→ Requests
(a) Answer these questions using the passage on footnote house style:
(i) What system for footnotes does the house style use?
(ii) Which three kinds of marks on the page does the passage name?
(iii) About how many exceptions did the writer ask for a sanity check on?
(b) Translate this sentence from the passage on footnote house style into Spanish: "They are, after all, 'in the scan' or recommended by a style guide."
(c) From the passage on footnote house style, write out the part that opens with the words containing "We have a house" and closes with "is arguably (b).", keeping every word and mark unchanged.

→ Text provided
We have a house style on some matters, we generally never think about them because they work so well. The advantages of using the ref system for footnotes allow us to focus on the interesting bit, yet it is possible to conceive of a problem with disposing of the asterisks, double daggers, or superscript numbers on the page. They are, after all, 'in the scan' or recommended by a style guide. I don't have to justify this deviation every time a new account comes by, it is unobjectionable SOP. I ignored this convention when I thought was required by a work, about two exceptions that I asked for a sanity check on. There is a lot contrary guidance on trivial matters, and examples of these that users assume is de rigueur, I am repeatedly distracted from contributing content to justify the omission of (c) on the basis that is arguably (b).

→ Data records
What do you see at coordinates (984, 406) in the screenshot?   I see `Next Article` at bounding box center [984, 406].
--
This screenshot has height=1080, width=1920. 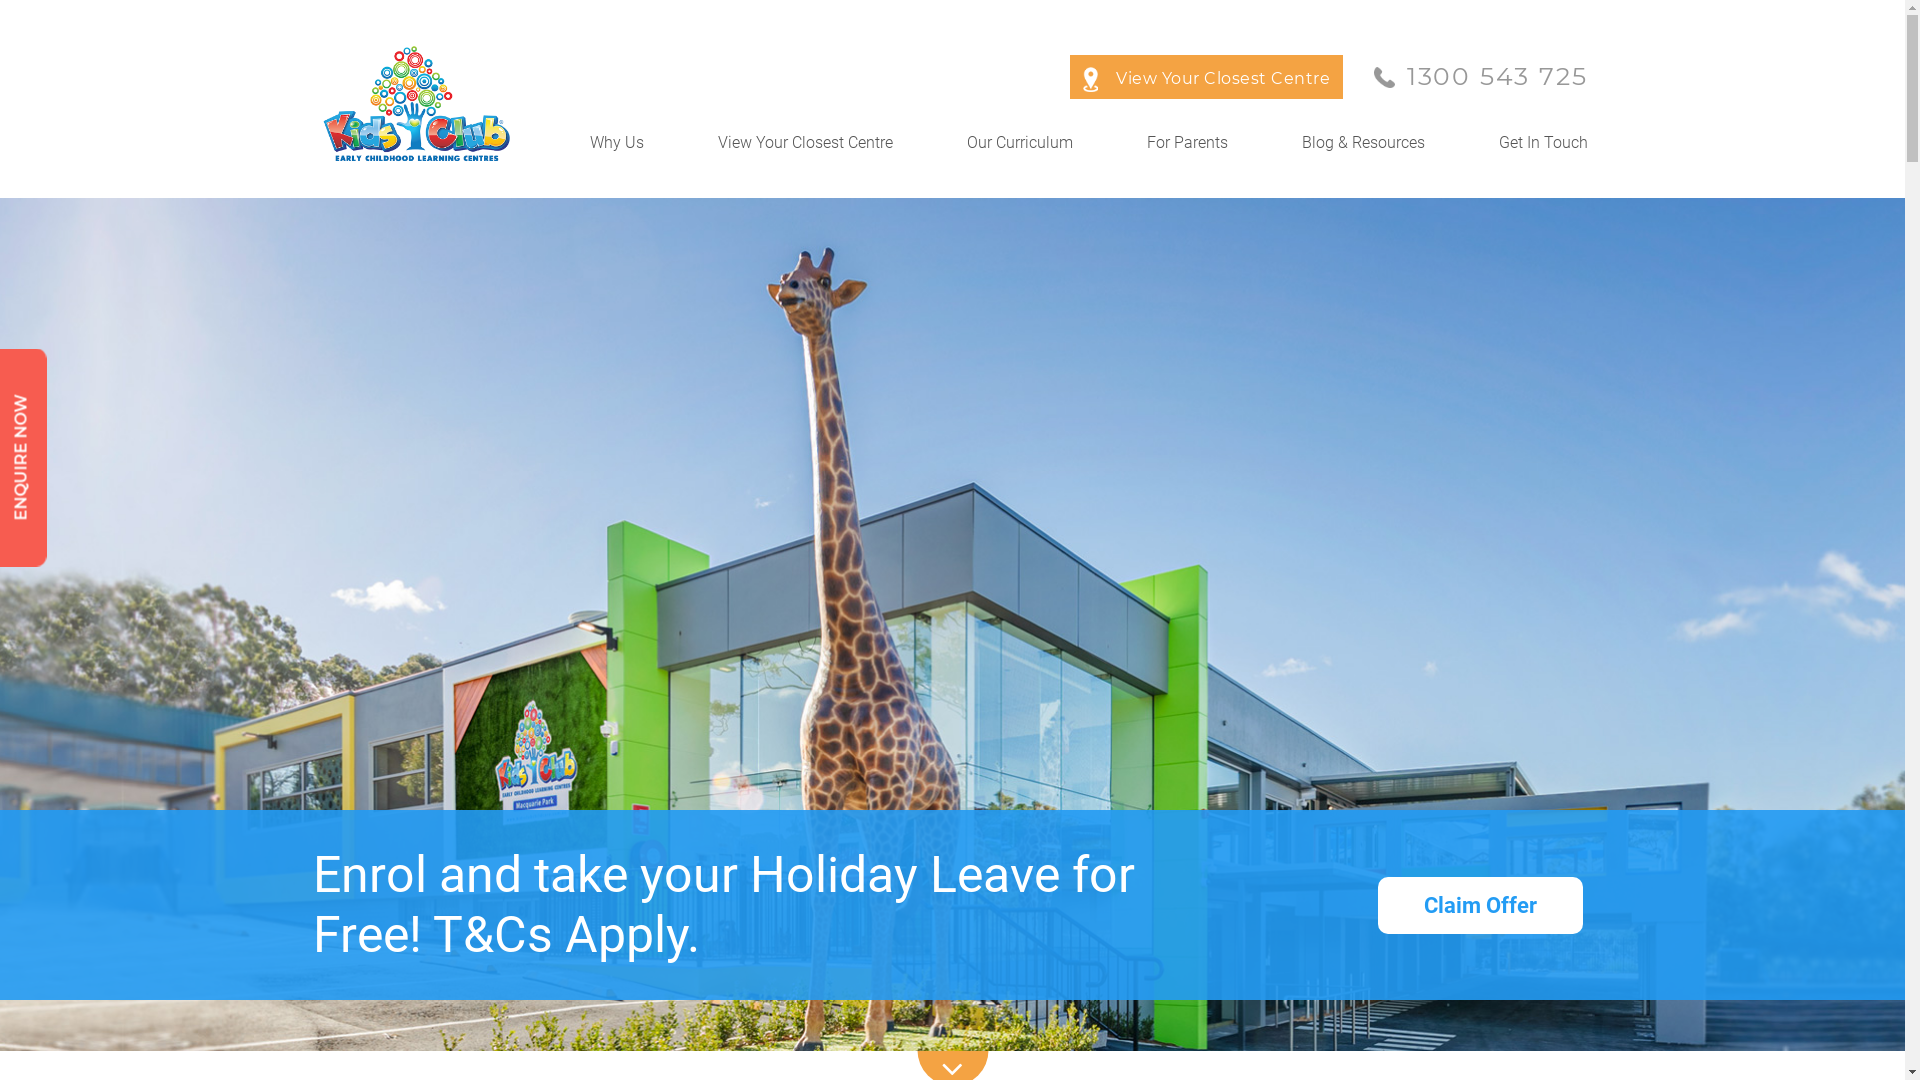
==
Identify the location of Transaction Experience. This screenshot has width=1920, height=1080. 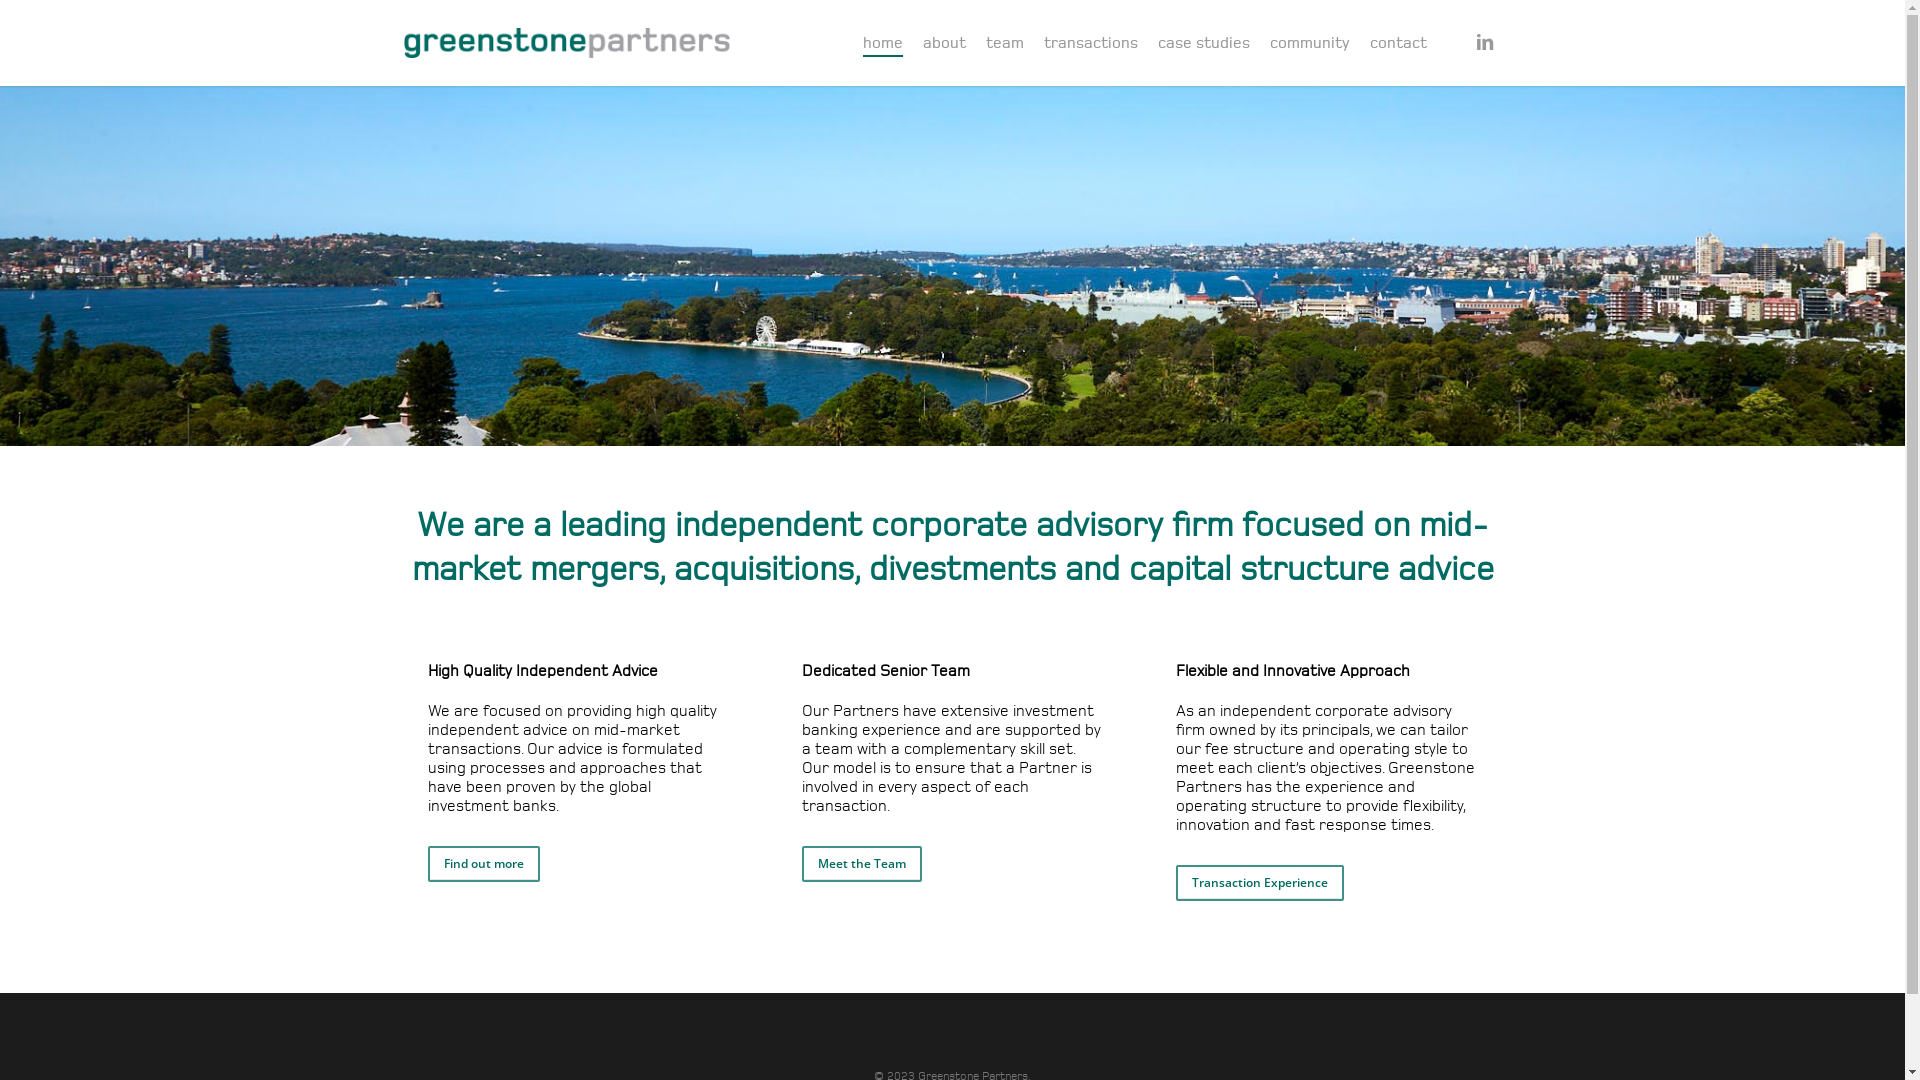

→ Answers for the exercise
(a)
(i) The ref system.
(ii) Asterisks, double daggers, and superscript numbers.
(iii) About two.

(b) Después de todo, están "en el escaneo" o los recomienda una guía de estilo.

(c)
We have a house style on some matters, we generally never think about them because they work so well. The advantages of using the ref system for footnotes allow us to focus on the interesting bit, yet it is possible to conceive of a problem with disposing of the asterisks, double daggers, or superscript numbers on the page. They are, after all, 'in the scan' or recommended by a style guide. I don't have to justify this deviation every time a new account comes by, it is unobjectionable SOP. I ignored this convention when I thought was required by a work, about two exceptions that I asked for a sanity check on. There is a lot contrary guidance on trivial matters, and examples of these that users assume is de rigueur, I am repeatedly distracted from contributing content to justify the omission of (c) on the basis that is arguably (b).